The experimental setup of this study is illustrated in [Figure 1]. As can be seen, pilot plant was consisting of several parts such as one water reservoir and three separated filters. Each filter had 9 cm inner diameter and 120 cm height that were prepared from plexiglass tubes. Other parts were consisted of an electro pump and hose connections. For modification of conventional SSF the zeolite and BFS were used as filter media.

The first set of SSFs [Figure 1]a] similar to conventional SSFs was filled only by sand as filter media. It was maintained as control. The second set of SSFs [Figure 1]b], was modified by replacing the 20 cm BFS (prepared from Isfahan steel mill company) instead of conventional sand of the bottom part. The third set of SSFs [Figure 1]c], also was modified by replacing the 20 cm natural zeolite, clinoptilolite, (purchased from Miyaneh mine, North West of Iran and Semnan mine, North East of Iran) instead of conventional sand of the bottom part.

Pilot plant study

In this study, water resource for all study stages was tap water that supplied from deep well around of Zayandehroud river, Isfahan, Center of Iran. Pilot plant was included a reservoir that was filled by water and had a float sensor that was sensitive to the water surface changes. Three SSFs (one as control [Figure 1]a] and two as modified types [Figure 1]b and c]) were connected to the water reservoir by connection hoses and then water was pumped to each filter setup. To set a fixed height of water on the filter media (51 cm), excess water was returned to the reservoir tank through return hose. Filtration rate was adjusted between 0.1 and 0.24 m 3 /m 2 /h [23] so that the flow rate of each filter was 1.5 L/h.
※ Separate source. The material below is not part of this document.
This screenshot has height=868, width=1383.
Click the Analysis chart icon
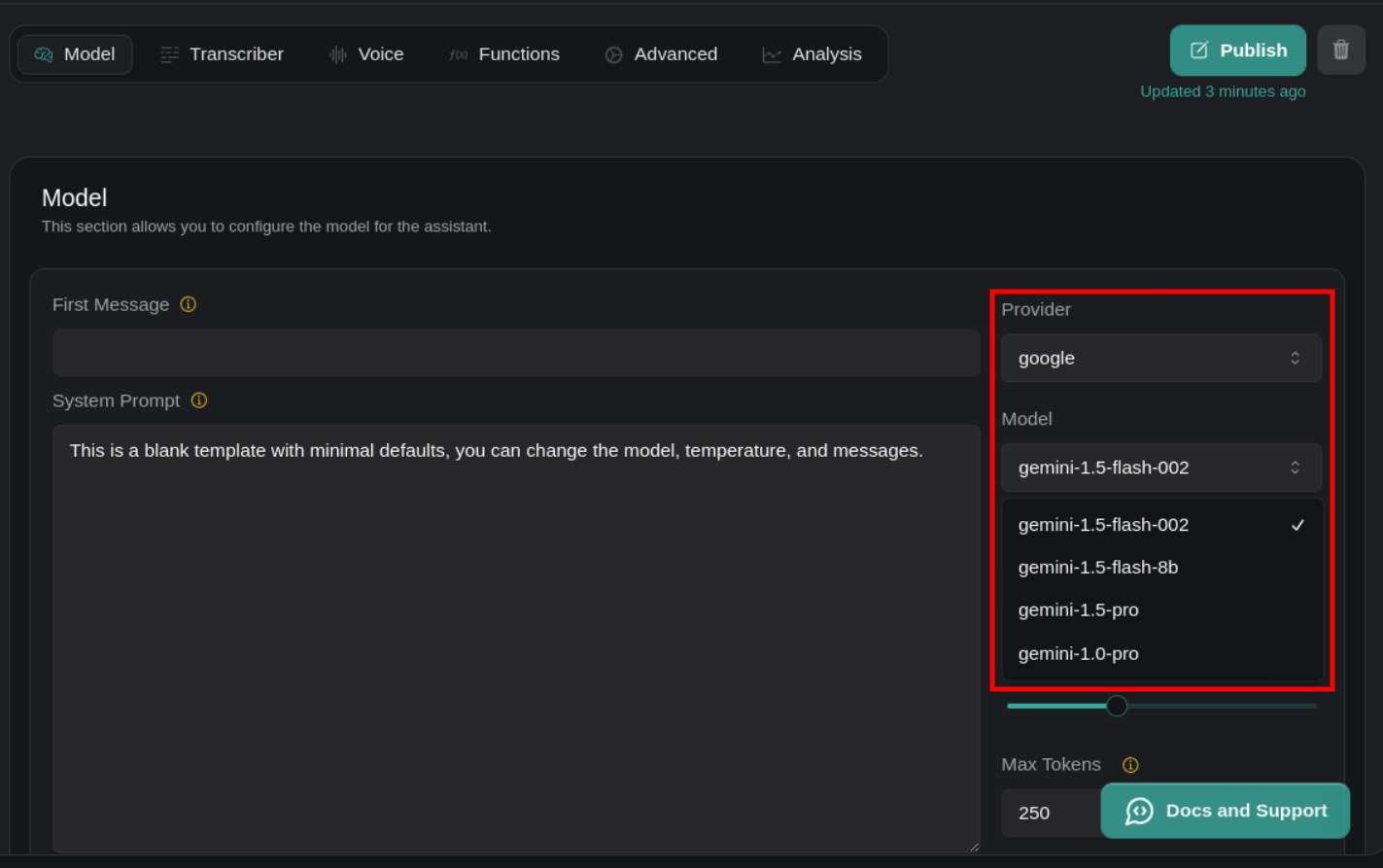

Turbidity was added manually to the water reservoir by adding kaolinite clay. The water source had substantially excess total hardness and EC.

Analysis

The study parameters were included water Turbidity as nephelometric turbidity units (NTU), EC (μmhos/cm), total hardness (mg/l as CaCO 3 ) and cation exchange capacity (CEC) (meq/g) of filter media. Statistical analysis of obtained data was performed by SPSS software. PASW Statistics 18. July 30 2009 Samples turbidities were determined by a turbidimeter model TN-100 (Eutech). EC of water samples were measured by an EC meter Sension 5 (HACH LANGE). Total hardness of water samples were analyzed by Ethylene DiamineTetraacetic Acid (EDTA) titration method. [24]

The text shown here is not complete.